In una democrazia inquinata i nuovi “politici d’affari”, simili agli antenati portati agli onori delle cronache di “mani pulite”, badano al sodo, ossia ai guadagni – in termini monetari, sia quelli in busta paga che le prebende sottobanco, ma anche di relazioni, contatti, entrature, informazioni – cui possono puntare nella loro traiettoria professionale nelle istituzioni pubbliche.

Resta da chiedersi perché proprio adesso arrivino questi colpi di mano parlamentari, quale sia il senso di questa “restaurazione” di una versione parodistica dell’Ancien Régime partitocratico, che però – seguendo la legge di ripetizione della storia enunciato da Karl Marx – dalla versione tragica emersa con “mani pulite” oggi vira inesorabilmente verso la farsa. Sicuramente pesa l’eclissarsi delle impalpabili strutture di partito, ormai assimilabili ad assemblaggi precari di cordate e potentati locali, incapaci – ma in fondo anche disinteressati – a recuperare qualche briciola della credibilità perduta agli occhi dei cittadini.

Del resto il tema sembra appassionare sempre di meno l’opinione pubblica, investita di ben altre preoccupazione nell’emergenza economica-sanitaria in corso. Almeno, questo parrebbe il calcolo degli esponenti di centro-destra che marciano compatti alla riconquista dei privilegi perduti, sotto l’ombrello di un governo delle larghissime intese nel quale il capiente ombrello della guida “tecnica” sembra assumere una valenza soporifera e deresponsabilizzante, anche rispetto a decisioni politiche di piccolo cabotaggio, come quelle sui vitalizi. In fondo, il vessillo della lotta agli sprechi della politica ha già un portabandiera indiscusso, per l’appunto un Movimento 5 Stelle in crisi nei sondaggi, dunque a nessun altro soggetto politico conviene cavalcare un tema altrui per conquistare consensi.

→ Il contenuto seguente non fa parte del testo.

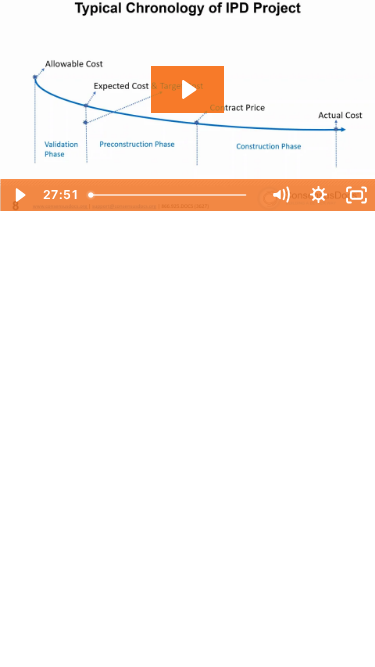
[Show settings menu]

Di certo, non vi è nulla di illegittimo nelle decisioni “sovrane” prese dagli organi interni alle Camere, per quanto schizofreniche esse risultino – e di qui l’appello de Il Fatto alla Presidente del Senato per tentare la strada dell’attribuzione di un conflitto di attribuzione tra i poteri dello Stato e rimediare al danno. Decisioni formalmente legittime, eppure profondamente delegittimanti, i cui costi reali – le tossine della sfiducia verso la classe politica e i governanti – rischiano di incidere a lungo sulla qualità dei nostri processi democratici.